**INFORMATION GIVEN**
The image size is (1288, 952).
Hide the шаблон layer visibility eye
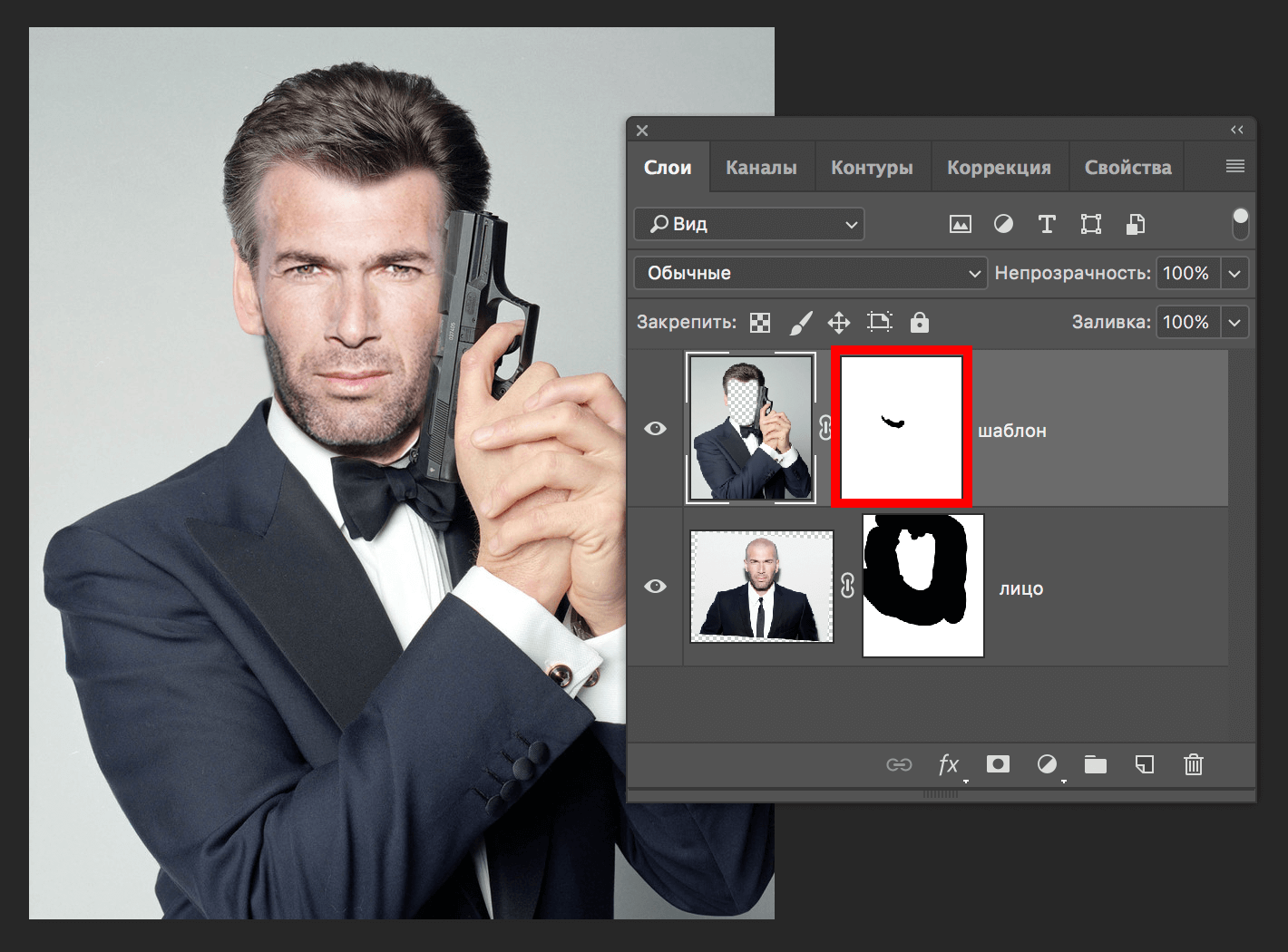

* * *

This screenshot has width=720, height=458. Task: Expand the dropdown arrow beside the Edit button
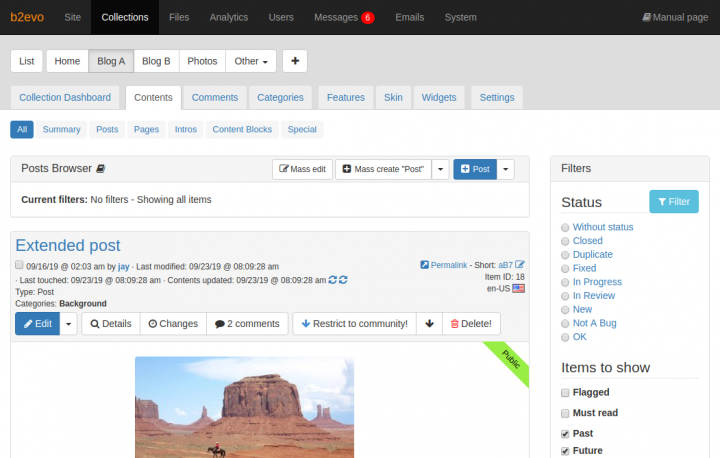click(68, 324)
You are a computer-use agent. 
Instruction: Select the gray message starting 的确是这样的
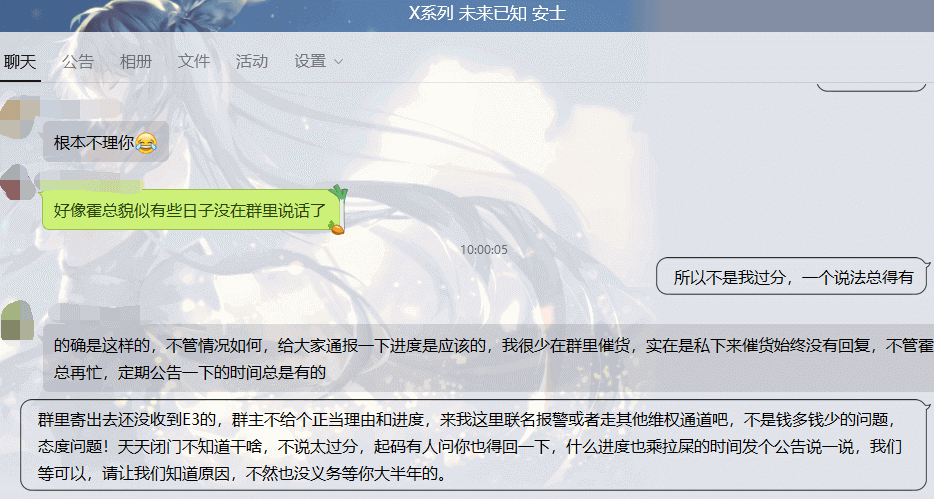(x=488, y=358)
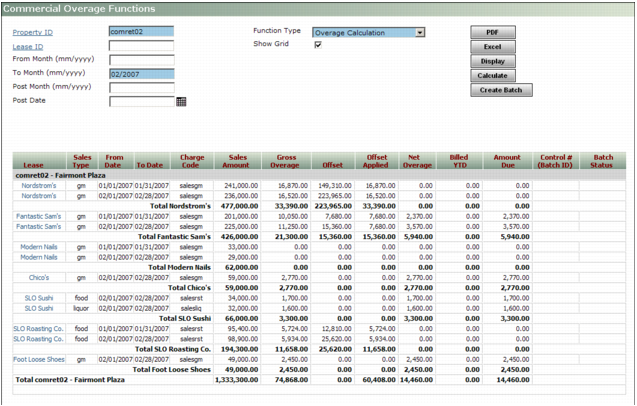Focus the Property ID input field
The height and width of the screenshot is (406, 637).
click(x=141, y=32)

...

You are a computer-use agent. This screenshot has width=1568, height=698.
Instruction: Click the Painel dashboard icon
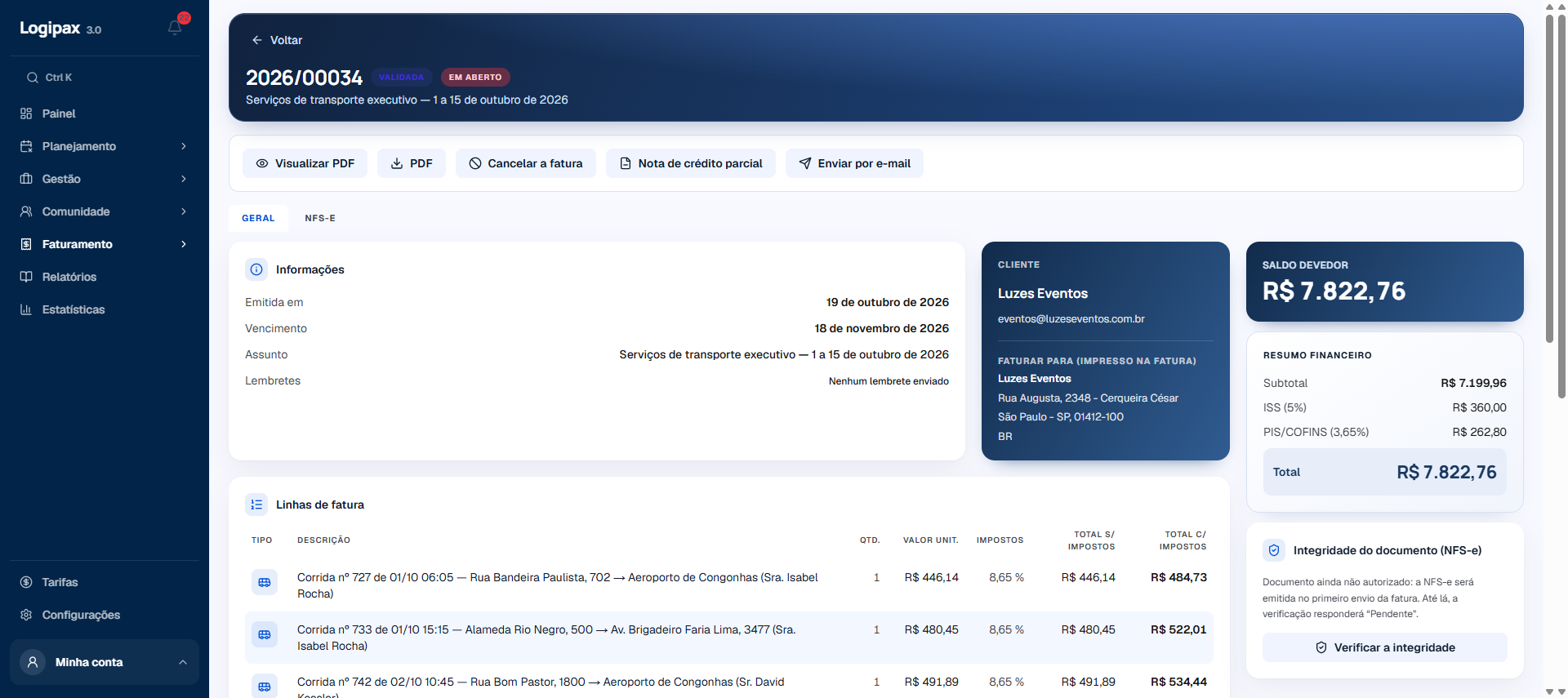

**WHAT YOU ARE ASKED TO DO**
Print every line in the entries above, from the line that contains "The image size is (1288, 952)." down through the line that contains "Hide the шаблон layer visibility eye", with both of those lines included.

**RIGHT ANSWER**
The image size is (1288, 952).
Hide the шаблон layer visibility eye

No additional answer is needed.